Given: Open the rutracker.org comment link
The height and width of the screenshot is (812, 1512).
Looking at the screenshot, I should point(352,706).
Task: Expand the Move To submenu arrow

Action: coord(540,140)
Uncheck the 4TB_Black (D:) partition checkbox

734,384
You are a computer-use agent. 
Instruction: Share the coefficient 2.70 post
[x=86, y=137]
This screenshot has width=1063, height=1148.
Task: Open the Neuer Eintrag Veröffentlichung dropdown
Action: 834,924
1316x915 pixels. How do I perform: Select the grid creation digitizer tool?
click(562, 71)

EXERCISE GOAL
Starting at the line that contains "1316x915 pixels. How" and ending with the last of the entries, copy out every line again, requests included, adding -58 to each number in the answer coordinates.

FINISHED EXERCISE
1316x915 pixels. How do I perform: Select the grid creation digitizer tool?
click(504, 13)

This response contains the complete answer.